An Urdu book narrates Karachi’s glorious heritage via the tales behind the naming of its streets, indicating how cities are as much history as geography...

There are also recollections of tragic incidents — bus accidents, protests and terror attacks — that occurred on those very streets. One cannot forget the failed assassination attempt in 2003 on then president Gen Pervez Musharraf on Sharae Faisal, one of the busiest thoroughfares of the city; or the tragic Karsaz bombing of a rally held on the return of the late Benazir Bhutto in 2007; or the bombing near the United States consulate near Frere Hall in 2002.

On closer reading, another troubling trend keeps coming to the fore — that of a city that continues to turn its back on its own history. There are any number of roads, paved during the British Raj and named after figures of the colonial era, that have been renamed in recent decades. The most well known cases in point are Elphinstone Street, which has been renamed Zaibunissa Street; McLeod Road, which has been converted into II Chundrigar Road; Victoria Road, which has been rechristened Abdullah Haroon Road and, perhaps most interestingly, Solomon David Road, which has been Islamicised into Suleman Dawood Road.

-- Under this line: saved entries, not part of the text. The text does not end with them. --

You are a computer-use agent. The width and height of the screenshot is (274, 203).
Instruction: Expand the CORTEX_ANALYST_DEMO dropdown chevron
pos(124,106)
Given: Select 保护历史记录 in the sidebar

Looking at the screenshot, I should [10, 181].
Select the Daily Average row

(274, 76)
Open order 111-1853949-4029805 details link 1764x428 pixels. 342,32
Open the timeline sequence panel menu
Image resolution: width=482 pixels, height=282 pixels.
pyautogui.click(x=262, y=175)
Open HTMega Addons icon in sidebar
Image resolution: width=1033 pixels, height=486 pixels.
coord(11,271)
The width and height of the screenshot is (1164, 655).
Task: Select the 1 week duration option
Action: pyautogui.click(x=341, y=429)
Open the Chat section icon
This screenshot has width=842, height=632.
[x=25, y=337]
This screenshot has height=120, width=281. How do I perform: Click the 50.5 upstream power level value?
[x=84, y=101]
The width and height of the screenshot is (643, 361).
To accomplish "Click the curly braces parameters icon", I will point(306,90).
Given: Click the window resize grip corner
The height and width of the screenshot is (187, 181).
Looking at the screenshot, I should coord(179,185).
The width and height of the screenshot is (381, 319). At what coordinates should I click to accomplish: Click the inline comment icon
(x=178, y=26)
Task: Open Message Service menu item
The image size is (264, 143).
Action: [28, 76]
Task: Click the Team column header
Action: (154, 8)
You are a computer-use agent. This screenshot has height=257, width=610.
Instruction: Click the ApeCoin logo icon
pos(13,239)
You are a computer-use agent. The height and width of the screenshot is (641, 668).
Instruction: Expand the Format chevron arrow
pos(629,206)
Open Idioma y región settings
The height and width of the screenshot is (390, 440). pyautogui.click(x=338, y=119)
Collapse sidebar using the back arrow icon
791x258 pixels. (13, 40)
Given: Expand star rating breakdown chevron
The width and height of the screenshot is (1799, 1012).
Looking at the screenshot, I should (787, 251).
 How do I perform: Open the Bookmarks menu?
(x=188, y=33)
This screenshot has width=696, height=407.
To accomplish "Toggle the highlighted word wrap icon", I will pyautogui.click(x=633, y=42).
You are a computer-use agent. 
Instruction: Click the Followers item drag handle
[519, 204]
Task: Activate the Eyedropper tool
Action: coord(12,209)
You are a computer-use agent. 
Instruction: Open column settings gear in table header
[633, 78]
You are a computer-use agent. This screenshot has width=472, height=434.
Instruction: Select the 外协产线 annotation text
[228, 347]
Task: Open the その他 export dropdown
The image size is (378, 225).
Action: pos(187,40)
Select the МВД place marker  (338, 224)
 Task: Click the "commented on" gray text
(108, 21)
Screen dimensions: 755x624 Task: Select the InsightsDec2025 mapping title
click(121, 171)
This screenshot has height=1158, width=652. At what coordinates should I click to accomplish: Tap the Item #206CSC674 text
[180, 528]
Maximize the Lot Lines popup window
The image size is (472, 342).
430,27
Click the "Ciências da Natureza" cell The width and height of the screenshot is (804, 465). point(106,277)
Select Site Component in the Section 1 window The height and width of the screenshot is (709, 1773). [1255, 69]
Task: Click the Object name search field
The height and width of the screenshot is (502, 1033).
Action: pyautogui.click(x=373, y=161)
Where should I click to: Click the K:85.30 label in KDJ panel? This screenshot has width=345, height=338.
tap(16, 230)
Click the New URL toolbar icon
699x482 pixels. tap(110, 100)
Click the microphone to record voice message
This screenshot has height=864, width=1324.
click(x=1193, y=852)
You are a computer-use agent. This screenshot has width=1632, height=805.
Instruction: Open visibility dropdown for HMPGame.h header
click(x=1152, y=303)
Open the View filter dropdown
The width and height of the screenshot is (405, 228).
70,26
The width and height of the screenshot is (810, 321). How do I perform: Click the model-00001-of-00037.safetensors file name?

There is no shortage of new roads where the names of these towering figures could not have been accommodated, so why the names of people who had deep relevance to Karachi’s past had to be erased is another reminder of the short-sightedness that plagues this city. This neglect is not just reserved for names, but can be witnessed in the city’s architecture itself, as beautiful colonial-era buildings made of sandstone are crumbling, annexed as government buildings or simply demolished to make way for ugly, unimaginative blocks of concrete. What could otherwise have made for charming historical quarters, and even sources of tourist revenue, is being taken down brick by brick in full view of an apathetic populace. Surely, there is tremendous cultural and aesthetic potential in preserving Karachi’s colonial era buildings, which are the common patrimony of every Karachiite.

While it is an enjoyable experience to relive the memories, it does make one painfully aware of the sad trajectory the city has followed in its fall from grace in recent decades.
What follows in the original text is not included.